Commençons tout d’abord par la nouvelle 828 mk3 équipée en Firewire et présentée comme l’ultime interface ! Soit... 10 canaux pouvant supporter jusqu’à une fréquence d’échantillonnage de 192 kHz, ainsi que 16 canaux au format Adat et une connectique S/PDIF. L’arrière dévoile une quantité pléthorique de prises d’entrées et sorties — autorisant au passage une utilisation sur scène, et sans le recourt à un ordinateur. Hormis le travail en enregistrement sur une plage de 24 bits et une résolution de traitement de 32 bits, on peut citer les points forts suivants (ce n’est que purement subjectif, s’entend) : un limiteur hardware évitant de vriller ses prises de son avec un entrain certain, deux sorties casques (ça n’a l’air de rien, mais les preneurs de son apprécieront), une processeur d’effets est fourni — pouvant être pilotée par l’entremise d’un logiciel compatible Mac ou PC. Outre les formats de synchro, on notera la compatibilité MIDI... Comptez pas loin de 800 euros.

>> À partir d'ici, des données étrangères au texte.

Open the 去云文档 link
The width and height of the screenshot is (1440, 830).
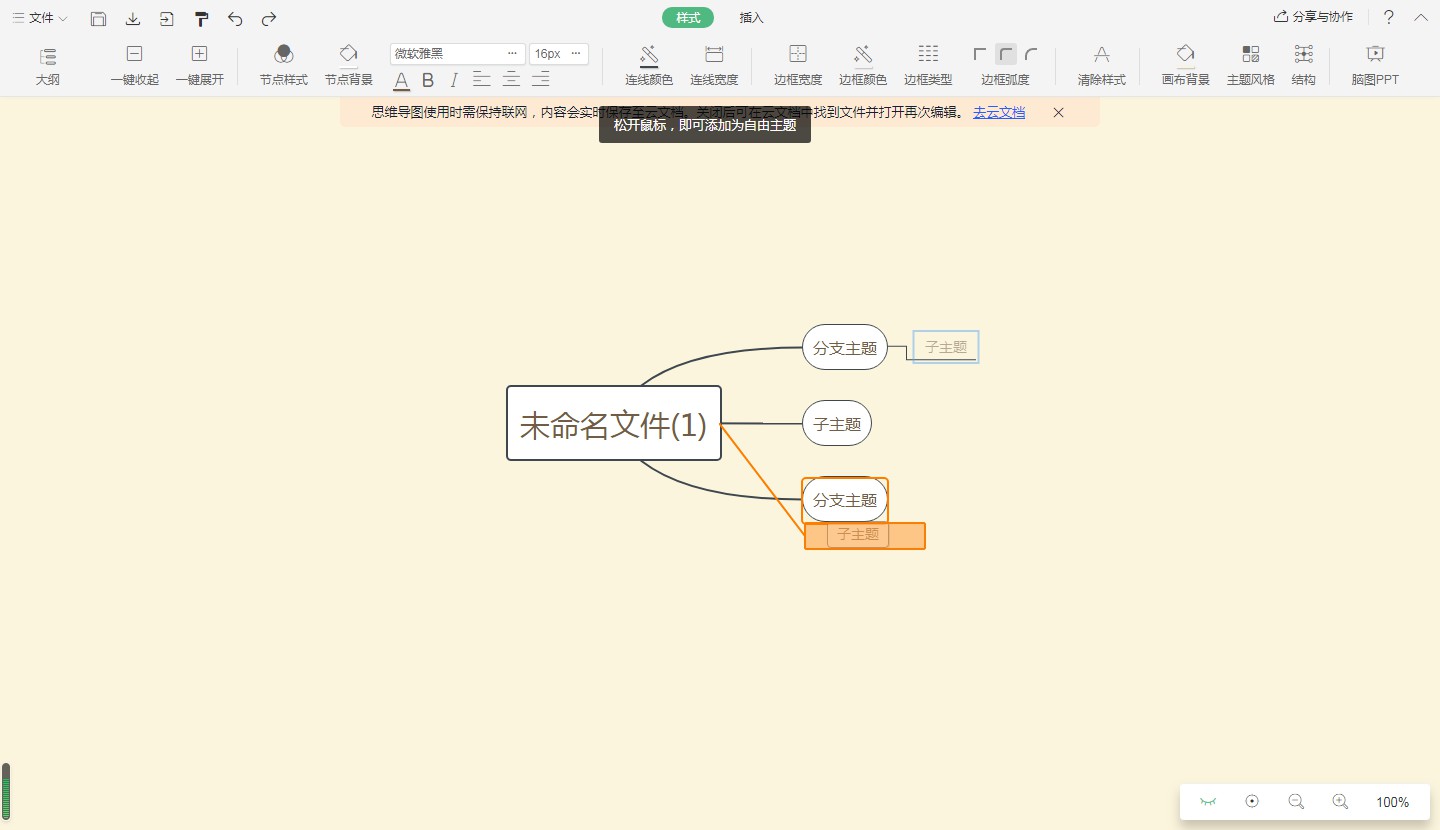[997, 112]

Voir sur le site de l’éditeur (Motu.com)

Pour le reste, si l’offre de piano électrique typé Wurlitzer ou Fender ne suffit pas, Electric Keys (c’est le nom de ce nouvel instrument virtuel) vous est clairement destiné. 40 Gigas de sons allant de l’orgue Hammond, et autres Mellotrons se joignent à la fête. Le produit sera proposé à moins de 300 euros, ce qui reste cher mais bien moins que les librairies sonores vendues sur CD — qui manifestement n’en proposent pas autant.